Magnesium and Potassium
These two minerals don’t always come up in conversations about stroke prevention, but the data is solid. A meta-analysis of prospective studies found that every additional 100 mg per day of magnesium intake was associated with a 13% lower risk of total stroke. For potassium, every additional 1,000 mg per day was linked to a 9% lower risk. In cohort studies of U.S. women, those in the highest intake group for magnesium had a 13% lower stroke risk than those in the lowest group, and those with the highest potassium intake had an 11% lower risk.

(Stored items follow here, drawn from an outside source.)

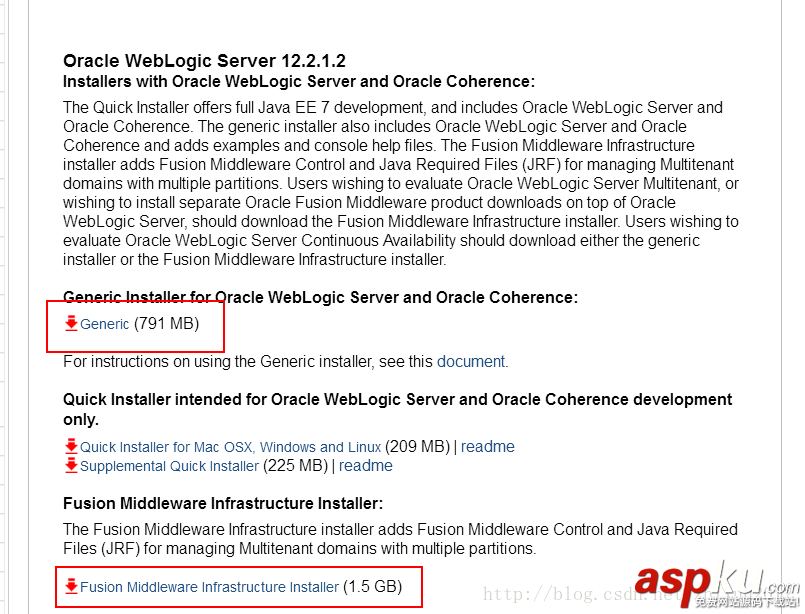Click the download icon before the Fusion Middleware Infrastructure Installer link
805x614 pixels.
tap(71, 586)
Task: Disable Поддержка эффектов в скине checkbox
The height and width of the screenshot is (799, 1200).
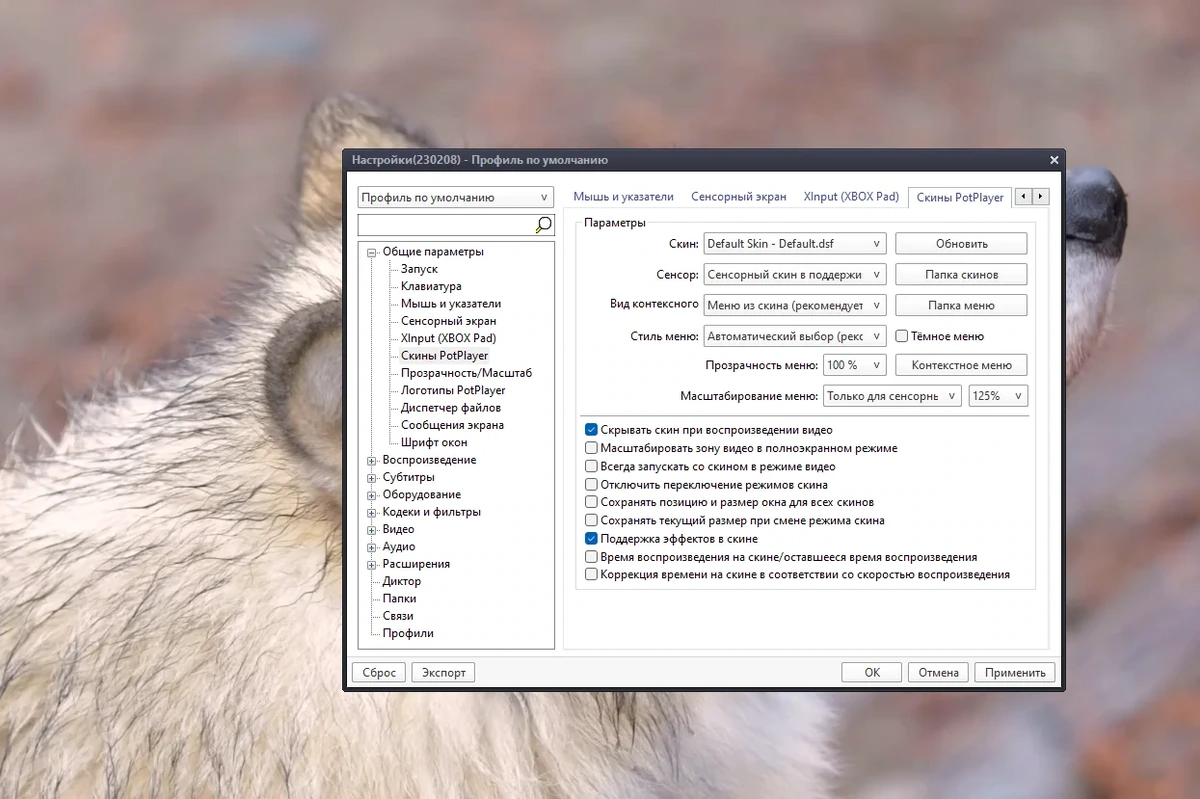Action: click(x=592, y=538)
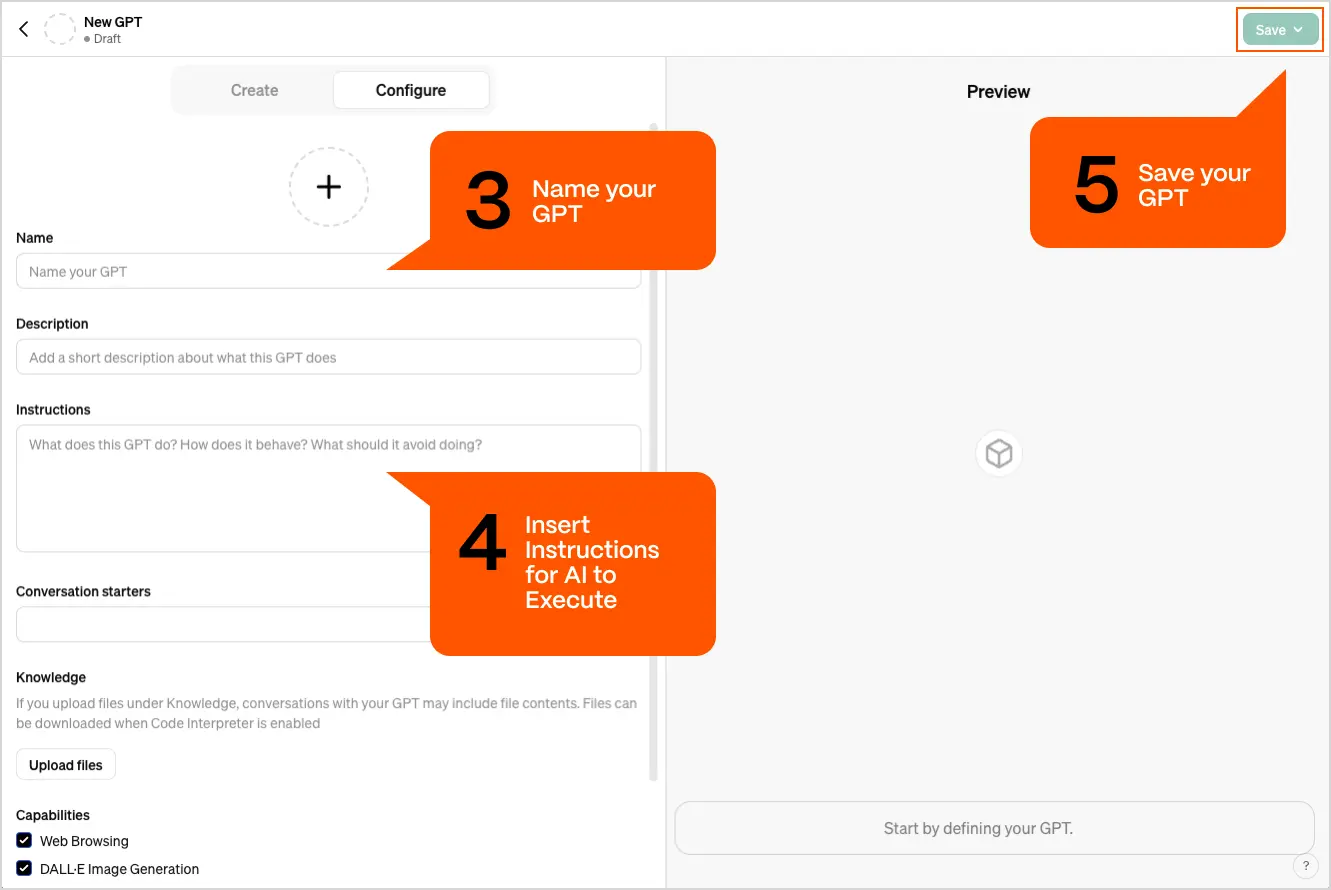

Both minerals help regulate blood pressure, which is the single largest modifiable risk factor for stroke. Magnesium also plays a role in maintaining normal heart rhythm and preventing arterial spasm. Good sources of magnesium include dark leafy greens, nuts, seeds, and whole grains. Potassium-rich foods include bananas, potatoes, beans, and avocados. Most adults in the U.S. fall short of recommended intakes for both minerals.
Food First, Supplements Second
A consistent pattern runs through this evidence: nutrients from food tend to show clearer benefits than the same nutrients in pill form. Dietary vitamin C reduces stroke risk while supplemental vitamin C does not. Vitamin E supplements carry a bleeding risk that food sources of vitamin E do not. Magnesium and potassium from food come packaged with fiber, other minerals, and plant compounds that may amplify their protective effects.
The exceptions are specific and targeted. Folic acid supplements appear beneficial for people with confirmed high homocysteine, particularly in regions where grain products aren’t fortified with folic acid. Vitamin D supplementation makes sense for people with documented deficiency. Vitamin K2 supplementation may be worth considering if your diet is low in fermented foods, especially if you’re already taking vitamin D. For most people, though, a diet rich in fruits, vegetables, whole grains, nuts, and fish covers the nutritional bases that matter most for stroke prevention.